BEGIN

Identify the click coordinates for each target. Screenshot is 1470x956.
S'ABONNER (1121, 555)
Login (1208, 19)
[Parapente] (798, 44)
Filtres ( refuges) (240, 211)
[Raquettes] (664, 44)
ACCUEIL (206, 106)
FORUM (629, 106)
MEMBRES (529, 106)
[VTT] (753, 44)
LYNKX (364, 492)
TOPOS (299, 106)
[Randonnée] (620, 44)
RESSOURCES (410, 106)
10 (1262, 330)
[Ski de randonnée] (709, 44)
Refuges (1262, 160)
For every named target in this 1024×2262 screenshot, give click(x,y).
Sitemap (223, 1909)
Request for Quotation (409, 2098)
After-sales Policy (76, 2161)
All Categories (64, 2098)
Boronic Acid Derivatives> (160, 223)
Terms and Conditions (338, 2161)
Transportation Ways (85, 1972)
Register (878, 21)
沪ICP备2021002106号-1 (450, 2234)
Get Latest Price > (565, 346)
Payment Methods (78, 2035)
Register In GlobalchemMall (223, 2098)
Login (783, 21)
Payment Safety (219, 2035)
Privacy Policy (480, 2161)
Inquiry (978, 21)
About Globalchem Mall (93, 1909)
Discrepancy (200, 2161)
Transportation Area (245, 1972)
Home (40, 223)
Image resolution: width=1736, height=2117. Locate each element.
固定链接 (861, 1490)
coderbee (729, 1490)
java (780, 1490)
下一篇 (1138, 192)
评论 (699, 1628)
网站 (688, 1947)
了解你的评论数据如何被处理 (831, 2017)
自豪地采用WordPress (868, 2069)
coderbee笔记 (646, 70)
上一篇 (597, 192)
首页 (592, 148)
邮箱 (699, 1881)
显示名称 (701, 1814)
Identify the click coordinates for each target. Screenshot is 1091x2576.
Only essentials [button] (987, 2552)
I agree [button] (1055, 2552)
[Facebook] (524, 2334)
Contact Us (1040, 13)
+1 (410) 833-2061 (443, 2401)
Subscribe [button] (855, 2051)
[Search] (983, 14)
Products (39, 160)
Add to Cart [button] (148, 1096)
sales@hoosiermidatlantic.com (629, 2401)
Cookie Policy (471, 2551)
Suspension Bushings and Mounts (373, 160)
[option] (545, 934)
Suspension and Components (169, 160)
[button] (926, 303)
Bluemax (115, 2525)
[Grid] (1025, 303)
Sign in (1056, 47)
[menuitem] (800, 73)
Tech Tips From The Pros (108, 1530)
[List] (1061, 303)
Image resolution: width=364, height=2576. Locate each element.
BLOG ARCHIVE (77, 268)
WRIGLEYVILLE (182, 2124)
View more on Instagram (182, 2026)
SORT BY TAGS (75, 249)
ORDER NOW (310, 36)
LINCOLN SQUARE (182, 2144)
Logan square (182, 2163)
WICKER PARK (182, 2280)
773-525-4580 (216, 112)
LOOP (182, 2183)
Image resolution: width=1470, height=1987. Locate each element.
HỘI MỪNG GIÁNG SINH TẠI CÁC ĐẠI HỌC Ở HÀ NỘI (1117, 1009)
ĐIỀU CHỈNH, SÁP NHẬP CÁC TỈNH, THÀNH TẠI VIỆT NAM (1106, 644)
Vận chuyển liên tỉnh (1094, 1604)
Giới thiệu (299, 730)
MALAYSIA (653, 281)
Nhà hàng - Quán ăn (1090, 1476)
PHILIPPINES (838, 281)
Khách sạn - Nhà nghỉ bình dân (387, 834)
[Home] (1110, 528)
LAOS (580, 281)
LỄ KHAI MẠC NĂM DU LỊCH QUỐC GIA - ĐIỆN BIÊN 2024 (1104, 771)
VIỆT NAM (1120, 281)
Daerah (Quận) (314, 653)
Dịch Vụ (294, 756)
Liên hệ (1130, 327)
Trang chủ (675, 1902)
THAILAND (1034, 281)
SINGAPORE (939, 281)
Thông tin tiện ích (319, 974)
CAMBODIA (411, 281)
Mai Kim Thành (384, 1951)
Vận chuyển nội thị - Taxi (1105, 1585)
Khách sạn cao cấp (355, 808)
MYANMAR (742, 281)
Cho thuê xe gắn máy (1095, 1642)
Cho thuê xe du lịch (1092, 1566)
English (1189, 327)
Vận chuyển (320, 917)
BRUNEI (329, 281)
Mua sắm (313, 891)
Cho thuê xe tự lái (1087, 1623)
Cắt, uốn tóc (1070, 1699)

END

▶ [THE PROBLEM]: Keep every word as given and return the full listing.

▶ [SOLUTION FOR THIS PROBLEM]:
Identify the click coordinates for each target. Screenshot is 1470x956.
S'ABONNER (1121, 555)
Login (1208, 19)
[Parapente] (798, 44)
Filtres ( refuges) (240, 211)
[Raquettes] (664, 44)
ACCUEIL (206, 106)
FORUM (629, 106)
MEMBRES (529, 106)
[VTT] (753, 44)
LYNKX (364, 492)
TOPOS (299, 106)
[Randonnée] (620, 44)
RESSOURCES (410, 106)
10 (1262, 330)
[Ski de randonnée] (709, 44)
Refuges (1262, 160)
For every named target in this 1024×2262 screenshot, give click(x,y).
Sitemap (223, 1909)
Request for Quotation (409, 2098)
After-sales Policy (76, 2161)
All Categories (64, 2098)
Boronic Acid Derivatives> (160, 223)
Terms and Conditions (338, 2161)
Transportation Ways (85, 1972)
Register (878, 21)
沪ICP备2021002106号-1 (450, 2234)
Get Latest Price > (565, 346)
Payment Methods (78, 2035)
Register In GlobalchemMall (223, 2098)
Login (783, 21)
Payment Safety (219, 2035)
Privacy Policy (480, 2161)
Inquiry (978, 21)
About Globalchem Mall (93, 1909)
Discrepancy (200, 2161)
Transportation Area (245, 1972)
Home (40, 223)
Image resolution: width=1736, height=2117. Locate each element.
固定链接 (861, 1490)
coderbee (729, 1490)
java (780, 1490)
下一篇 (1138, 192)
评论 (699, 1628)
网站 (688, 1947)
了解你的评论数据如何被处理 (831, 2017)
自豪地采用WordPress (868, 2069)
coderbee笔记 (646, 70)
上一篇 (597, 192)
首页 (592, 148)
邮箱 (699, 1881)
显示名称 (701, 1814)
Identify the click coordinates for each target. Screenshot is 1091x2576.
Only essentials [button] (987, 2552)
I agree [button] (1055, 2552)
[Facebook] (524, 2334)
Contact Us (1040, 13)
+1 (410) 833-2061 (443, 2401)
Subscribe [button] (855, 2051)
[Search] (983, 14)
Products (39, 160)
Add to Cart [button] (148, 1096)
sales@hoosiermidatlantic.com (629, 2401)
Cookie Policy (471, 2551)
Suspension Bushings and Mounts (373, 160)
[option] (545, 934)
Suspension and Components (169, 160)
[button] (926, 303)
Bluemax (115, 2525)
[Grid] (1025, 303)
Sign in (1056, 47)
[menuitem] (800, 73)
Tech Tips From The Pros (108, 1530)
[List] (1061, 303)
Image resolution: width=364, height=2576. Locate each element.
BLOG ARCHIVE (77, 268)
WRIGLEYVILLE (182, 2124)
View more on Instagram (182, 2026)
SORT BY TAGS (75, 249)
ORDER NOW (310, 36)
LINCOLN SQUARE (182, 2144)
Logan square (182, 2163)
WICKER PARK (182, 2280)
773-525-4580 (216, 112)
LOOP (182, 2183)
Image resolution: width=1470, height=1987. Locate each element.
HỘI MỪNG GIÁNG SINH TẠI CÁC ĐẠI HỌC Ở HÀ NỘI (1117, 1009)
ĐIỀU CHỈNH, SÁP NHẬP CÁC TỈNH, THÀNH TẠI VIỆT NAM (1106, 644)
Vận chuyển liên tỉnh (1094, 1604)
Giới thiệu (299, 730)
MALAYSIA (653, 281)
Nhà hàng - Quán ăn (1090, 1476)
PHILIPPINES (838, 281)
Khách sạn - Nhà nghỉ bình dân (387, 834)
[Home] (1110, 528)
LAOS (580, 281)
LỄ KHAI MẠC NĂM DU LỊCH QUỐC GIA - ĐIỆN BIÊN 2024 (1104, 771)
VIỆT NAM (1120, 281)
Daerah (Quận) (314, 653)
Dịch Vụ (294, 756)
Liên hệ (1130, 327)
Trang chủ (675, 1902)
THAILAND (1034, 281)
SINGAPORE (939, 281)
Thông tin tiện ích (319, 974)
CAMBODIA (411, 281)
Mai Kim Thành (384, 1951)
Vận chuyển nội thị - Taxi (1105, 1585)
Khách sạn cao cấp (355, 808)
MYANMAR (742, 281)
Cho thuê xe gắn máy (1095, 1642)
Cho thuê xe du lịch (1092, 1566)
English (1189, 327)
Vận chuyển (320, 917)
BRUNEI (329, 281)
Mua sắm (313, 891)
Cho thuê xe tự lái (1087, 1623)
Cắt, uốn tóc (1070, 1699)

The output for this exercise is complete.